MaxCompute provides a new Flink connector plugin. You can use this plugin to write data from Flink to standard and Delta tables in MaxCompute. This topic describes the capabilities of the new Flink connector and the main procedures for writing data to MaxCompute.
Background information
Supported write modes
The new Flink connector supports writing data to MaxCompute in upsert or insert mode. In upsert mode, data can be written in one of the following two ways:
Group by primary key
Group by partition field
If the table has many partitions, you can group data by the partition field. Note that this method may cause data skew.
For more information about the data writing process and recommended parameter configurations for the Flink connector in upsert mode, see Real-time data ingestion into a data warehouse.
When you configure the Flink job to write data to MaxCompute, you can set Flink connector parameters to specify a write mode. For a complete list of connector parameters, see Appendix: All parameters of the new Flink connector.
Set the checkpoint interval for Flink upsert jobs to more than 3 minutes. Otherwise, write efficiency may be low and many small files may be generated.
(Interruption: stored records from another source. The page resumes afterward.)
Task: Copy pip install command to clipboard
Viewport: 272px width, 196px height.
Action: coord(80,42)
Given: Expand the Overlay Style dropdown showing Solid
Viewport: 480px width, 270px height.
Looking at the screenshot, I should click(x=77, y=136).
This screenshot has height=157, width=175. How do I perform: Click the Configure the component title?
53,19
The following table maps the field data types between MaxCompute and Realtime Compute for Apache Flink.
Flink data type
MaxCompute data type
CHAR(p)
CHAR(p)
VARCHAR(p)
VARCHAR(p)
STRING
STRING
BOOLEAN
BOOLEAN
TINYINT
TINYINT
SMALLINT
SMALLINT
INT
INT
BIGINT
LONG
FLOAT
FLOAT
DOUBLE
DOUBLE
DECIMAL(p, s)
DECIMAL(p, s)
DATE
DATE
TIMESTAMP(9) WITHOUT TIME ZONE, TIMESTAMP_LTZ(9)
TIMESTAMP
TIMESTAMP(3) WITHOUT TIME ZONE, TIMESTAMP_LTZ(3)
DATETIME
BYTES
BINARY
ARRAY<T>
LIST<T>
MAP<K, V>
MAP<K, V>
ROW
STRUCT
NoteThe Flink TIMESTAMP data type does not include a time zone, while the MaxCompute TIMESTAMP data type does. This difference causes an 8-hour time discrepancy. Use TIMESTAMP_LTZ(9) to align the timestamps.
-- FlinkSQL CREATE TEMPORARY TABLE odps_source( id BIGINT NOT NULL COMMENT 'id', created_time TIMESTAMP NOT NULL COMMENT 'Creation time', updated_time TIMESTAMP_LTZ(9) NOT NULL COMMENT 'Update time', PRIMARY KEY (id) NOT ENFORCED ) WITH ( 'connector' = 'maxcompute', ... );
Write data from a self-managed open source Flink cluster to MaxCompute
Preparations: Create a MaxCompute table.
First, create a MaxCompute table to which you can write Flink data. The following example shows how to create a non-partitioned Delta table and a partitioned Delta table to demonstrate the main process for writing Flink data to MaxCompute. For information about table properties, see Delta table parameters.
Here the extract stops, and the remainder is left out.